EXERCISE DESCRIPTION - Could you repeat the entries below word for word, leaving nothing out?

DATA SHOWN -
▶

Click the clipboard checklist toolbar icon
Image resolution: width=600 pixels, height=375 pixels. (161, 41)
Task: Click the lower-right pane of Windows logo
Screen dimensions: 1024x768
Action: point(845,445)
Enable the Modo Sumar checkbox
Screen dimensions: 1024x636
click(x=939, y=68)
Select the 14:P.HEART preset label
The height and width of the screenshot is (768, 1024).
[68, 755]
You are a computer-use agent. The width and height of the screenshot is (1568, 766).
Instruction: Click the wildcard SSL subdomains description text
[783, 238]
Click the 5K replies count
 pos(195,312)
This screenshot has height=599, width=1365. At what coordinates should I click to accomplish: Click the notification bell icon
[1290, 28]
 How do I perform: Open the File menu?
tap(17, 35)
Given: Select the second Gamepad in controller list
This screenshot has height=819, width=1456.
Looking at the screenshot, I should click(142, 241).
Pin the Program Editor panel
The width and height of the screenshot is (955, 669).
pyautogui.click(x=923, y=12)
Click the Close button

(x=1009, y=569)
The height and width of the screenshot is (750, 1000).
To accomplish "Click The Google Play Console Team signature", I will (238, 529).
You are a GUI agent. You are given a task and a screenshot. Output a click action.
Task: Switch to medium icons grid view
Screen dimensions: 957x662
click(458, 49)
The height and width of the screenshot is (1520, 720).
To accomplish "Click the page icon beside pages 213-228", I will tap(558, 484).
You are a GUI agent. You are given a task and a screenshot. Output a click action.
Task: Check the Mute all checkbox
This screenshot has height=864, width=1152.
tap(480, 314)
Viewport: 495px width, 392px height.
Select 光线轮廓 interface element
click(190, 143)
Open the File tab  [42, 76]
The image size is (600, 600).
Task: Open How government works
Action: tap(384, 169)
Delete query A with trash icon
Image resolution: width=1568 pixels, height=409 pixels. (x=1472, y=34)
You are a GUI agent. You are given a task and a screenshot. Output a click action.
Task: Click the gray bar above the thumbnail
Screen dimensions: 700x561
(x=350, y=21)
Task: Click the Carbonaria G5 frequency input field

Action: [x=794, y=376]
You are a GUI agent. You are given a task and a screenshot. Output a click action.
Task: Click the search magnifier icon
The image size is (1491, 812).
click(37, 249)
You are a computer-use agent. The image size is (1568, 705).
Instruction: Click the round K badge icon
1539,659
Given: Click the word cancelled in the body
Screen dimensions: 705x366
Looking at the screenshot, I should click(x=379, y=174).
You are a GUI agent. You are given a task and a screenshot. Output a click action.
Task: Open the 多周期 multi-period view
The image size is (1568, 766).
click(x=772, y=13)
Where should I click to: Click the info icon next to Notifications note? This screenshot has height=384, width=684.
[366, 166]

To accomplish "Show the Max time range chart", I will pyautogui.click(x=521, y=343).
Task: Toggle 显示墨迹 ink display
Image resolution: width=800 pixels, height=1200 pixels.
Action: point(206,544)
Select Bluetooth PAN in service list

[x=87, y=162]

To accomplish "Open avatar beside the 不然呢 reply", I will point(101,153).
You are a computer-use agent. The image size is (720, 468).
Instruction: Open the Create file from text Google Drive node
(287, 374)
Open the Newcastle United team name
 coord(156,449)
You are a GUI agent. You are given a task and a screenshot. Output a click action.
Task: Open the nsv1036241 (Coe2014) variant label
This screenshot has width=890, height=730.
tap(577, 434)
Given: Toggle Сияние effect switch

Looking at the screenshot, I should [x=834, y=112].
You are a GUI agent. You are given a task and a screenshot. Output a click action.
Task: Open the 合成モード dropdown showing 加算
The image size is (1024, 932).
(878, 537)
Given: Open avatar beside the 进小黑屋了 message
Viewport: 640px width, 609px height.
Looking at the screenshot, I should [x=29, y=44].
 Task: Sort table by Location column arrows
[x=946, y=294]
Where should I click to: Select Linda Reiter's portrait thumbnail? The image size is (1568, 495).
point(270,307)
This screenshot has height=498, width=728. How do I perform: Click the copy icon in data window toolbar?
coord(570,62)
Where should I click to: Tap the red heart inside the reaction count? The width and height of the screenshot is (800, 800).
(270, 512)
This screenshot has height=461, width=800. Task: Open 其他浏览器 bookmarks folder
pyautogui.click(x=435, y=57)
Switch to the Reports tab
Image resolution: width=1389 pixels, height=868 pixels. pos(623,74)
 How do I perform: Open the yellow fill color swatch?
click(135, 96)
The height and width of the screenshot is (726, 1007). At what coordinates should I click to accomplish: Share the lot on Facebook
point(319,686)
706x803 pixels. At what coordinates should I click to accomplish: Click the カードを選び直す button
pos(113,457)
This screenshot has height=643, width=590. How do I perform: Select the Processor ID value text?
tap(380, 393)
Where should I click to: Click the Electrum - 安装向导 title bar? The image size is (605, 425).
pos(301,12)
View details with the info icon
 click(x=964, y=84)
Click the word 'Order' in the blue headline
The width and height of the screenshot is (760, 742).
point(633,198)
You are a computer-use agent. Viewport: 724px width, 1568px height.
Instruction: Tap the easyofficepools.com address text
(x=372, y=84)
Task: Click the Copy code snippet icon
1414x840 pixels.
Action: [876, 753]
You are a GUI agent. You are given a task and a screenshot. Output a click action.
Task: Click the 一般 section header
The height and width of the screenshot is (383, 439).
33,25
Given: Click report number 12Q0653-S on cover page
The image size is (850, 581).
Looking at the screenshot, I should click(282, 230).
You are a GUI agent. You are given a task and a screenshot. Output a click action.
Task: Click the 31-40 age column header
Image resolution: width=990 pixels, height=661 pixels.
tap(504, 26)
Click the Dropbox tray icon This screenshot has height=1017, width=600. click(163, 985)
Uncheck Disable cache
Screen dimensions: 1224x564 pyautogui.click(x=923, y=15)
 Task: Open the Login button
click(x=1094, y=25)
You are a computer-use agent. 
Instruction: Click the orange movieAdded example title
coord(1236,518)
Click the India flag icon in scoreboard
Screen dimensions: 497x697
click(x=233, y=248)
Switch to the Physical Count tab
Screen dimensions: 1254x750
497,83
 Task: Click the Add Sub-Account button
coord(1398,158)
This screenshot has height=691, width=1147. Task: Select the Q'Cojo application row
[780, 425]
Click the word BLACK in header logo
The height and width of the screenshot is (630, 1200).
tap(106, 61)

◀

SOLUTION -
Click the clipboard checklist toolbar icon
Image resolution: width=600 pixels, height=375 pixels. (161, 41)
Task: Click the lower-right pane of Windows logo
Screen dimensions: 1024x768
Action: point(845,445)
Enable the Modo Sumar checkbox
Screen dimensions: 1024x636
click(x=939, y=68)
Select the 14:P.HEART preset label
The height and width of the screenshot is (768, 1024).
[68, 755]
You are a computer-use agent. The width and height of the screenshot is (1568, 766).
Instruction: Click the wildcard SSL subdomains description text
[783, 238]
Click the 5K replies count
 pos(195,312)
This screenshot has height=599, width=1365. At what coordinates should I click to accomplish: Click the notification bell icon
[1290, 28]
 How do I perform: Open the File menu?
tap(17, 35)
Given: Select the second Gamepad in controller list
This screenshot has height=819, width=1456.
Looking at the screenshot, I should click(142, 241).
Pin the Program Editor panel
The width and height of the screenshot is (955, 669).
pyautogui.click(x=923, y=12)
Click the Close button

(x=1009, y=569)
The height and width of the screenshot is (750, 1000).
To accomplish "Click The Google Play Console Team signature", I will (238, 529).
You are a GUI agent. You are given a task and a screenshot. Output a click action.
Task: Switch to medium icons grid view
Screen dimensions: 957x662
click(458, 49)
The height and width of the screenshot is (1520, 720).
To accomplish "Click the page icon beside pages 213-228", I will tap(558, 484).
You are a GUI agent. You are given a task and a screenshot. Output a click action.
Task: Check the Mute all checkbox
This screenshot has height=864, width=1152.
tap(480, 314)
Viewport: 495px width, 392px height.
Select 光线轮廓 interface element
click(190, 143)
Open the File tab  [42, 76]
The image size is (600, 600).
Task: Open How government works
Action: tap(384, 169)
Delete query A with trash icon
Image resolution: width=1568 pixels, height=409 pixels. (x=1472, y=34)
You are a GUI agent. You are given a task and a screenshot. Output a click action.
Task: Click the gray bar above the thumbnail
Screen dimensions: 700x561
(x=350, y=21)
Task: Click the Carbonaria G5 frequency input field

Action: [x=794, y=376]
You are a GUI agent. You are given a task and a screenshot. Output a click action.
Task: Click the search magnifier icon
The image size is (1491, 812).
click(37, 249)
You are a computer-use agent. The image size is (1568, 705).
Instruction: Click the round K badge icon
1539,659
Given: Click the word cancelled in the body
Screen dimensions: 705x366
Looking at the screenshot, I should click(x=379, y=174).
You are a GUI agent. You are given a task and a screenshot. Output a click action.
Task: Open the 多周期 multi-period view
The image size is (1568, 766).
click(x=772, y=13)
Where should I click to: Click the info icon next to Notifications note? This screenshot has height=384, width=684.
[366, 166]

To accomplish "Show the Max time range chart", I will pyautogui.click(x=521, y=343).
Task: Toggle 显示墨迹 ink display
Image resolution: width=800 pixels, height=1200 pixels.
Action: point(206,544)
Select Bluetooth PAN in service list

[x=87, y=162]

To accomplish "Open avatar beside the 不然呢 reply", I will point(101,153).
You are a computer-use agent. The image size is (720, 468).
Instruction: Open the Create file from text Google Drive node
(287, 374)
Open the Newcastle United team name
 coord(156,449)
You are a GUI agent. You are given a task and a screenshot. Output a click action.
Task: Open the nsv1036241 (Coe2014) variant label
This screenshot has width=890, height=730.
tap(577, 434)
Given: Toggle Сияние effect switch

Looking at the screenshot, I should [x=834, y=112].
You are a GUI agent. You are given a task and a screenshot. Output a click action.
Task: Open the 合成モード dropdown showing 加算
The image size is (1024, 932).
(878, 537)
Given: Open avatar beside the 进小黑屋了 message
Viewport: 640px width, 609px height.
Looking at the screenshot, I should [x=29, y=44].
 Task: Sort table by Location column arrows
[x=946, y=294]
Where should I click to: Select Linda Reiter's portrait thumbnail? The image size is (1568, 495).
point(270,307)
This screenshot has height=498, width=728. How do I perform: Click the copy icon in data window toolbar?
coord(570,62)
Where should I click to: Tap the red heart inside the reaction count? The width and height of the screenshot is (800, 800).
(270, 512)
This screenshot has height=461, width=800. Task: Open 其他浏览器 bookmarks folder
pyautogui.click(x=435, y=57)
Switch to the Reports tab
Image resolution: width=1389 pixels, height=868 pixels. pos(623,74)
 How do I perform: Open the yellow fill color swatch?
click(135, 96)
The height and width of the screenshot is (726, 1007). At what coordinates should I click to accomplish: Share the lot on Facebook
point(319,686)
706x803 pixels. At what coordinates should I click to accomplish: Click the カードを選び直す button
pos(113,457)
This screenshot has height=643, width=590. How do I perform: Select the Processor ID value text?
tap(380, 393)
Where should I click to: Click the Electrum - 安装向导 title bar? The image size is (605, 425).
pos(301,12)
View details with the info icon
 click(x=964, y=84)
Click the word 'Order' in the blue headline
The width and height of the screenshot is (760, 742).
point(633,198)
You are a computer-use agent. Viewport: 724px width, 1568px height.
Instruction: Tap the easyofficepools.com address text
(x=372, y=84)
Task: Click the Copy code snippet icon
1414x840 pixels.
Action: [876, 753]
You are a GUI agent. You are given a task and a screenshot. Output a click action.
Task: Click the 一般 section header
The height and width of the screenshot is (383, 439).
33,25
Given: Click report number 12Q0653-S on cover page
The image size is (850, 581).
Looking at the screenshot, I should click(282, 230).
You are a GUI agent. You are given a task and a screenshot. Output a click action.
Task: Click the 31-40 age column header
Image resolution: width=990 pixels, height=661 pixels.
tap(504, 26)
Click the Dropbox tray icon This screenshot has height=1017, width=600. click(163, 985)
Uncheck Disable cache
Screen dimensions: 1224x564 pyautogui.click(x=923, y=15)
 Task: Open the Login button
click(x=1094, y=25)
You are a computer-use agent. 
Instruction: Click the orange movieAdded example title
coord(1236,518)
Click the India flag icon in scoreboard
Screen dimensions: 497x697
click(x=233, y=248)
Switch to the Physical Count tab
Screen dimensions: 1254x750
497,83
 Task: Click the Add Sub-Account button
coord(1398,158)
This screenshot has height=691, width=1147. Task: Select the Q'Cojo application row
[780, 425]
Click the word BLACK in header logo
The height and width of the screenshot is (630, 1200).
tap(106, 61)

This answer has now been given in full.